> TASK DIRECTIONS: Repeat every record below exactly as written.
(DATASET RECORDS)
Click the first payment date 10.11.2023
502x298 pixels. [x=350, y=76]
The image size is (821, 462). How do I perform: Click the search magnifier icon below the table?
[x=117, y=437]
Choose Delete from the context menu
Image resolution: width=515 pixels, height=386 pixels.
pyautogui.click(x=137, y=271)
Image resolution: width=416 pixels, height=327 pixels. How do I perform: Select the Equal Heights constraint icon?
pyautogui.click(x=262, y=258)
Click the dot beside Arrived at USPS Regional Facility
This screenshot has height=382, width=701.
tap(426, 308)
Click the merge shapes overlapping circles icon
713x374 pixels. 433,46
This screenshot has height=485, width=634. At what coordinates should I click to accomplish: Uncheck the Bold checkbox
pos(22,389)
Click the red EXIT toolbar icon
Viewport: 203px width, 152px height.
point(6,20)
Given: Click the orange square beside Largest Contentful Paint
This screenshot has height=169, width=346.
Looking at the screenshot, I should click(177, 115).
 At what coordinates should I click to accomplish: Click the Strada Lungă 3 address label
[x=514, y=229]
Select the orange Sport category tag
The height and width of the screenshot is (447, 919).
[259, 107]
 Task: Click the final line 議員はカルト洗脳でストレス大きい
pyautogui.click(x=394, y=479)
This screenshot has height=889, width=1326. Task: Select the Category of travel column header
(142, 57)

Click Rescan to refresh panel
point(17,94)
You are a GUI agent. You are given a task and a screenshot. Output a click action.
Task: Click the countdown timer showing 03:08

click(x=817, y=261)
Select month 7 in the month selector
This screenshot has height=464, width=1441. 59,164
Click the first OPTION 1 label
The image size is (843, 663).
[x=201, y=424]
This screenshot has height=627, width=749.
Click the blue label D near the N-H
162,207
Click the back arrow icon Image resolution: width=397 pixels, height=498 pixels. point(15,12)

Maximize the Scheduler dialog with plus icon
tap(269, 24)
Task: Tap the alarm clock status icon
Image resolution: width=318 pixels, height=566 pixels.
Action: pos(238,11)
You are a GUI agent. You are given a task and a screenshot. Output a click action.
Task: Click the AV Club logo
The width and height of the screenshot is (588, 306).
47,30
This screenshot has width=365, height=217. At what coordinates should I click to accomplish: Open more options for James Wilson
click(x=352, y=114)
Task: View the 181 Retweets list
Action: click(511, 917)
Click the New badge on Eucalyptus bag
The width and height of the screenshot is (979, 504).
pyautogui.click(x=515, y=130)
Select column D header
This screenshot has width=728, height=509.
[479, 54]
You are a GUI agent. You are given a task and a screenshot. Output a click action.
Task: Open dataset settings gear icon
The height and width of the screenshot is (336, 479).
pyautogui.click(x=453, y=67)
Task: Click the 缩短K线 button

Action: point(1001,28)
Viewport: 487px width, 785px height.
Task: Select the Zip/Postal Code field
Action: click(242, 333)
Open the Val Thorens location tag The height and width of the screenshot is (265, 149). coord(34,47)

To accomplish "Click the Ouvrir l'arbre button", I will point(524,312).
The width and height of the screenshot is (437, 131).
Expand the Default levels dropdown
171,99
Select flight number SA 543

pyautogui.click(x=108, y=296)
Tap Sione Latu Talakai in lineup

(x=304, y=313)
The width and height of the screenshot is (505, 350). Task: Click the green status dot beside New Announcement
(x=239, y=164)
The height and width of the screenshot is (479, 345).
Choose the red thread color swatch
(End DATASET RECORDS)
> THE ANSWER:
Click the first payment date 10.11.2023
502x298 pixels. [x=350, y=76]
The image size is (821, 462). How do I perform: Click the search magnifier icon below the table?
[x=117, y=437]
Choose Delete from the context menu
Image resolution: width=515 pixels, height=386 pixels.
pyautogui.click(x=137, y=271)
Image resolution: width=416 pixels, height=327 pixels. How do I perform: Select the Equal Heights constraint icon?
pyautogui.click(x=262, y=258)
Click the dot beside Arrived at USPS Regional Facility
This screenshot has height=382, width=701.
tap(426, 308)
Click the merge shapes overlapping circles icon
713x374 pixels. 433,46
This screenshot has height=485, width=634. At what coordinates should I click to accomplish: Uncheck the Bold checkbox
pos(22,389)
Click the red EXIT toolbar icon
Viewport: 203px width, 152px height.
point(6,20)
Given: Click the orange square beside Largest Contentful Paint
This screenshot has height=169, width=346.
Looking at the screenshot, I should click(177, 115).
 At what coordinates should I click to accomplish: Click the Strada Lungă 3 address label
[x=514, y=229]
Select the orange Sport category tag
The height and width of the screenshot is (447, 919).
[259, 107]
 Task: Click the final line 議員はカルト洗脳でストレス大きい
pyautogui.click(x=394, y=479)
This screenshot has height=889, width=1326. Task: Select the Category of travel column header
(142, 57)

Click Rescan to refresh panel
point(17,94)
You are a GUI agent. You are given a task and a screenshot. Output a click action.
Task: Click the countdown timer showing 03:08

click(x=817, y=261)
Select month 7 in the month selector
This screenshot has height=464, width=1441. 59,164
Click the first OPTION 1 label
The image size is (843, 663).
[x=201, y=424]
This screenshot has height=627, width=749.
Click the blue label D near the N-H
162,207
Click the back arrow icon Image resolution: width=397 pixels, height=498 pixels. point(15,12)

Maximize the Scheduler dialog with plus icon
tap(269, 24)
Task: Tap the alarm clock status icon
Image resolution: width=318 pixels, height=566 pixels.
Action: pos(238,11)
You are a GUI agent. You are given a task and a screenshot. Output a click action.
Task: Click the AV Club logo
The width and height of the screenshot is (588, 306).
47,30
This screenshot has width=365, height=217. At what coordinates should I click to accomplish: Open more options for James Wilson
click(x=352, y=114)
Task: View the 181 Retweets list
Action: click(511, 917)
Click the New badge on Eucalyptus bag
The width and height of the screenshot is (979, 504).
pyautogui.click(x=515, y=130)
Select column D header
This screenshot has width=728, height=509.
[479, 54]
You are a GUI agent. You are given a task and a screenshot. Output a click action.
Task: Open dataset settings gear icon
The height and width of the screenshot is (336, 479).
pyautogui.click(x=453, y=67)
Task: Click the 缩短K线 button

Action: point(1001,28)
Viewport: 487px width, 785px height.
Task: Select the Zip/Postal Code field
Action: click(242, 333)
Open the Val Thorens location tag The height and width of the screenshot is (265, 149). coord(34,47)

To accomplish "Click the Ouvrir l'arbre button", I will point(524,312).
The width and height of the screenshot is (437, 131).
Expand the Default levels dropdown
171,99
Select flight number SA 543

pyautogui.click(x=108, y=296)
Tap Sione Latu Talakai in lineup

(x=304, y=313)
The width and height of the screenshot is (505, 350). Task: Click the green status dot beside New Announcement
(x=239, y=164)
The height and width of the screenshot is (479, 345).
Choose the red thread color swatch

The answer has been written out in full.